> _Aim of the exercise_: For each record, copy the text exactly and omit any picture it holds.

Records drawn from a dataset
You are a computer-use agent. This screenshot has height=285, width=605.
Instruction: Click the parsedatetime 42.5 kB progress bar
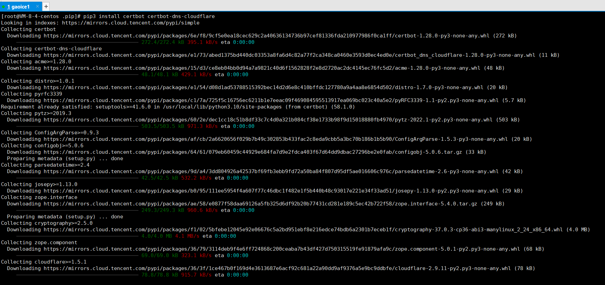[72, 178]
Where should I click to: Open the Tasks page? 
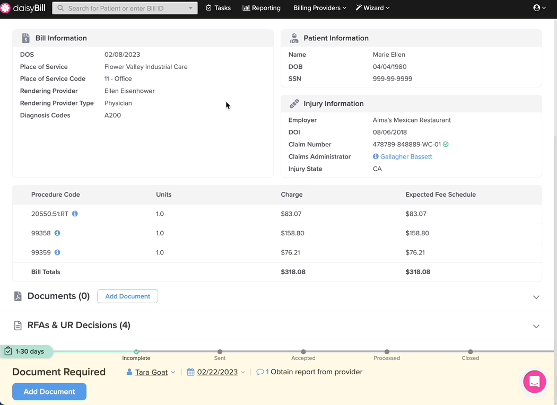point(218,8)
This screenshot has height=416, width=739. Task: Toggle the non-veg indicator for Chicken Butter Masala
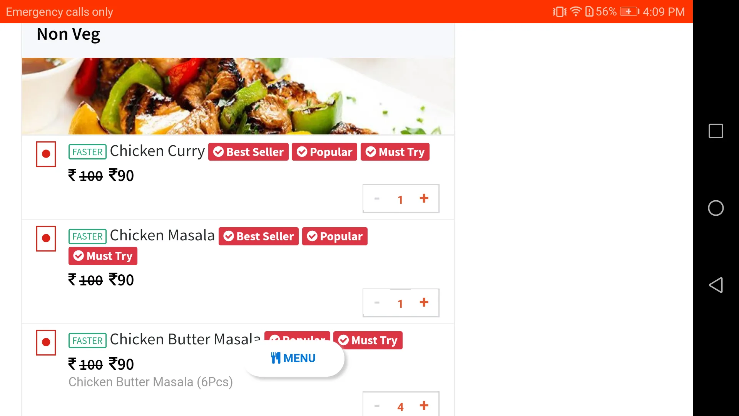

> _Solution to this problem_:
You are a computer-use agent. This screenshot has height=285, width=605.
Instruction: Click the parsedatetime 42.5 kB progress bar
[72, 178]
Where should I click to: Open the Tasks page? 
point(218,8)
This screenshot has height=416, width=739. Task: Toggle the non-veg indicator for Chicken Butter Masala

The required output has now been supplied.